At this time, gt.txt should be {imagepath}\t{label}\n
For example

test/word_1.png label1
test/word_2.png label2
test/word_3.png label3
...

Downloads

Trained Models

  1. UTRNet-Large
  2. UTRNet-Small

Datasets

  1. UTRSet-Real
  2. UTRSet-Synth
  3. IIITH (Updated) (Original)
  4. UPTI (Source)
  5. UrduDoc - Will be made available subject to the execution of a no-cost license agreement. Please contact the authors for the same.

Text Detection (Supplementary)

The text detection inference code & model based on ContourNet is here. As mentioned in the paper, it may be integrated with UTRNet for a combined text detection+recognition and hence an end-to-end Urdu OCR.

Synthetic Data Generation using Urdu-Synth (Supplementary)

The UTRSet-Synth dataset was generated using a custom-designed robust synthetic data generation module - Urdu Synth.

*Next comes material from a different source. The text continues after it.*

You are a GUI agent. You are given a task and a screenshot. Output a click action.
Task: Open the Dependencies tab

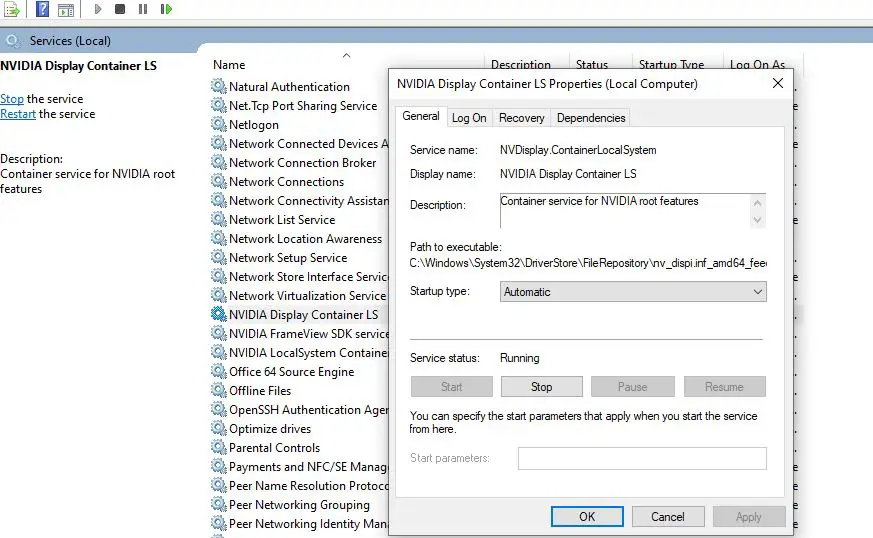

End-To-End Urdu OCR Webtool

This tool was developed by integrating the UTRNet (https://abdur75648.github.io/UTRNe) with a text detection model (YoloV8 finetuned on UrduDoc) for end-to-end Urdu OCR.

The application is deployed on Hugging Face Spaces and is available for a live demo. You can access it here. If you prefer to run it locally, you can clone its repository and follow the instructions given there - Repo.

Note: This version of the application uses a YoloV8 model for text detection. The original version of UTRNet uses ContourNet for this purpose. However, due to deployment issues, we have opted for YoloV8 in this demo. While YoloV8 is as accurate as ContourNet, it offers the advantages of faster processing and greater efficiency.

website

Updates

  • 01/01/21 - Project Initiated
  • 21/11/22 - Abstract accepted at WIDAFIL-ICFHR 2022
  • 12/12/22 - Repository Created
  • 20/12/22 - Results Updated
  • 19/04/23 - Paper accepted at ICDAR 2023
  • 23/08/23 - Poster presentation at ICDAR 2023
  • 31/08/23 - Webtool made available
  • 31/01/24 - Updated Webtool (with YoloV8) made available via HuggingFace here

Acknowledgements

Contact

Note

This is an official repository of the project. The copyright of the dataset, code & models belongs to the authors. They are for research purposes only and must not be used for any other purpose without the author's explicit permission.

Citation

If you use the code/dataset, please cite the following paper:

@InProceedings{10.1007/978-3-031-41734-4_19,
		author="Rahman, Abdur
		and Ghosh, Arjun
		and Arora, Chetan",
		editor="Fink, Gernot A.
		and Jain, Rajiv
		and Kise, Koichi
		and Zanibbi, Richard",
		title="UTRNet: High-Resolution Urdu Text Recognition in Printed Documents",
		booktitle="Document Analysis and Recognition - ICDAR 2023",
		year="2023",
		publisher="Springer Nature Switzerland",
		address="Cham",
		pages="305--324",
		isbn="978-3-031-41734-4",
		doi="https://doi.org/10.1007/978-3-031-41734-4_19"
}

License

Creative Commons License. This work is licensed under a Creative Commons Attribution-NonCommercial-ShareAlike 4.0 International License for Noncommercial (academic & research) purposes only and must not be used for any other purpose without the author's explicit permission.